Records shown:

———

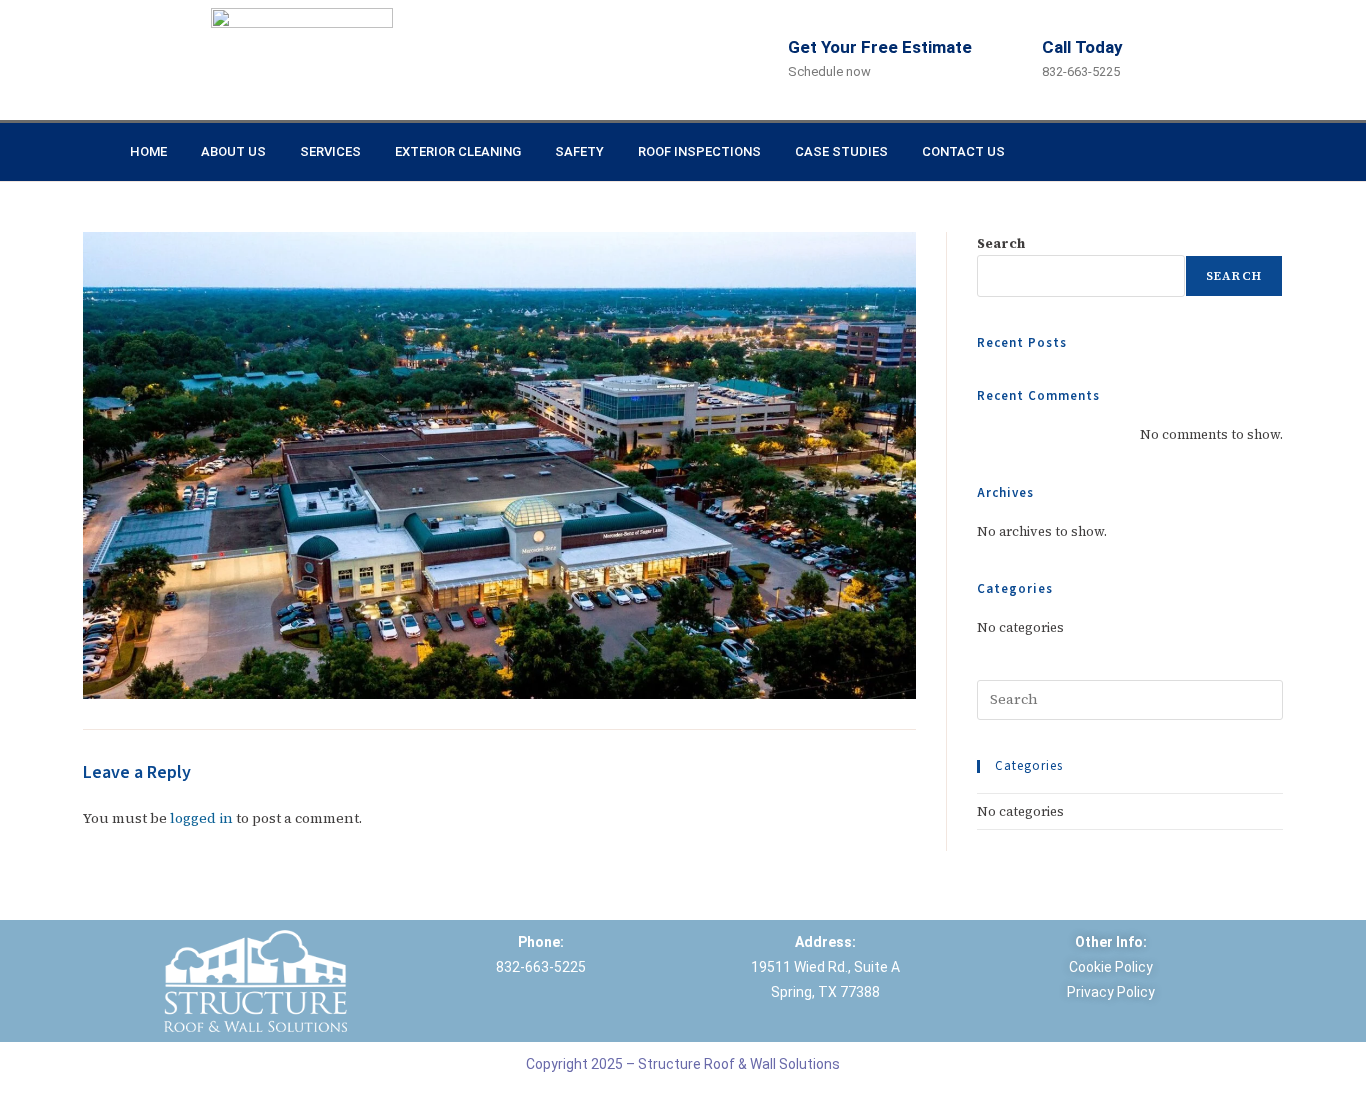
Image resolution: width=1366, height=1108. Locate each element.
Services (330, 151)
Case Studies (841, 151)
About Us (233, 151)
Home (148, 151)
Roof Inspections (699, 151)
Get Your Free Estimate (880, 47)
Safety (579, 151)
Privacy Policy (1111, 992)
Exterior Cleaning (458, 151)
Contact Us (963, 151)
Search (1001, 243)
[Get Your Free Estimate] (766, 60)
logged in (201, 818)
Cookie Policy (1111, 967)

———

Try it:
Where the string "Your" occurs in the data, return the whole line.

Result:
Get Your Free Estimate (880, 47)
[Get Your Free Estimate] (766, 60)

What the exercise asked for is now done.